The rollout of Windows 11 has been relatively quiet, which is understandable given the small number of PCs receiving it or being compatible with it. Incompatible computers will not receive the upgrade, so Microsoft is effectively controlling the upgrade. However, things aren’t as quiet over at AMD, where performance issues with some supported CPUs have been confirmed, a problem that was ironically exacerbated by Windows 11’s first Patch Tuesday.
AMD confirmed last week that there were two performance-related issues. The first is AMD’s “preferred core” feature, which prevents some CPUs from diverting processing threads to higher-performance CPU cores. On the other hand, the normally fast L3 cache experienced a significant increase in latency, resulting in a general slowdown in data read, write, and transfer speeds.

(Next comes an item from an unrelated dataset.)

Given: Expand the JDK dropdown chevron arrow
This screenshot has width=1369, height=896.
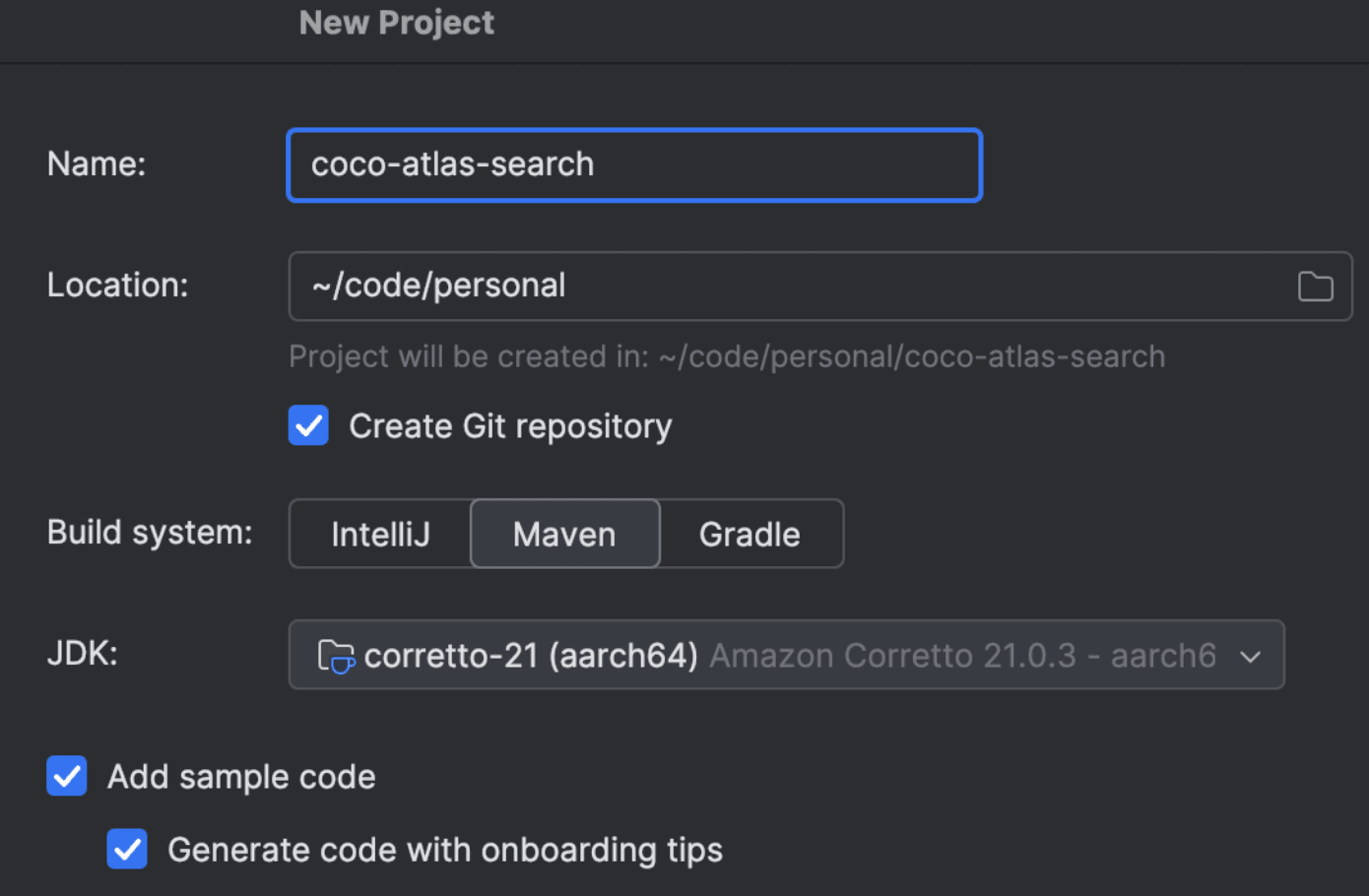Looking at the screenshot, I should coord(1250,657).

The good news is that Microsoft and AMD have both acknowledged the problems and promised to fix them as soon as possible. The bad news is that after Microsoft released the first set of updates for Windows 11, things have only gotten worse for at least one of the issues. On affected AMD CPUs, the L3 cache latency is now nearly three times higher than before.

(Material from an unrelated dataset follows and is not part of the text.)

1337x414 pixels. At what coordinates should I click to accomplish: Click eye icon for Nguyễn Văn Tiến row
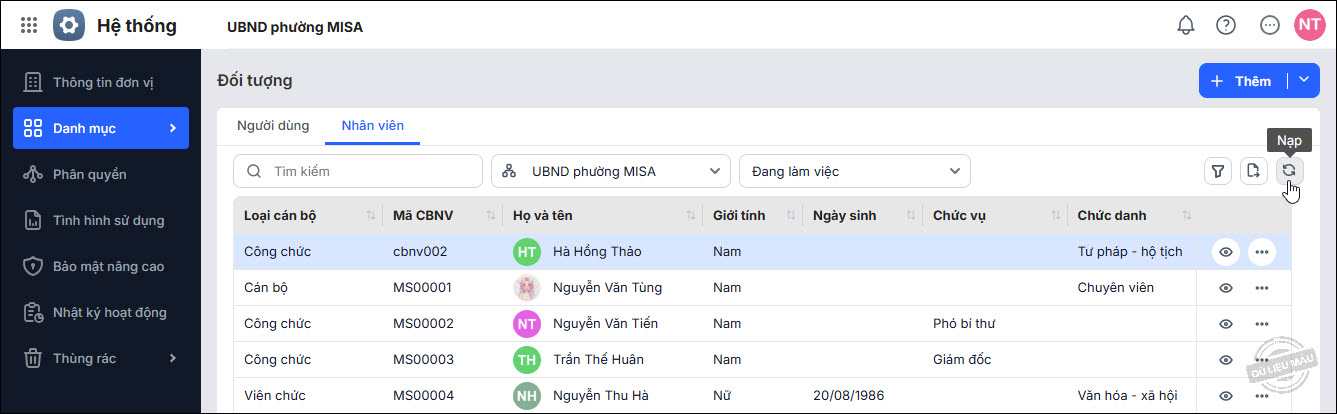pyautogui.click(x=1226, y=324)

According to TechPowerUp, after applying the Patch, a Windows 11 system powered by an AMD Ryzen 7 2700X had a latency of 31.9ns, up from 17ns the week before. For comparison, the latency in Windows 10 for the same processor was only 10ns. On its Ryzen 5 5600G, Heise reports an L3 cache latency of 40ns after Patch Tuesday, compared to 12.4ns on Windows 10. Those are small numbers, but the cumulative effect on memory operations is significant. According to Heise, Windows 10 had a read throughput of 333 GB/s, while Windows 11 only had 96 GB/s.
The next Tuesday update is expected to include another fix for the L3 cache problem. On October 21, AMD, on the other hand, will release its preferred core patch. While upgrade hiccups aren’t unusual, it’s still surprising that such a serious performance flaw went unnoticed, especially since Microsoft had already limited the number of supported processors for Windows 11 to a small number, to begin with.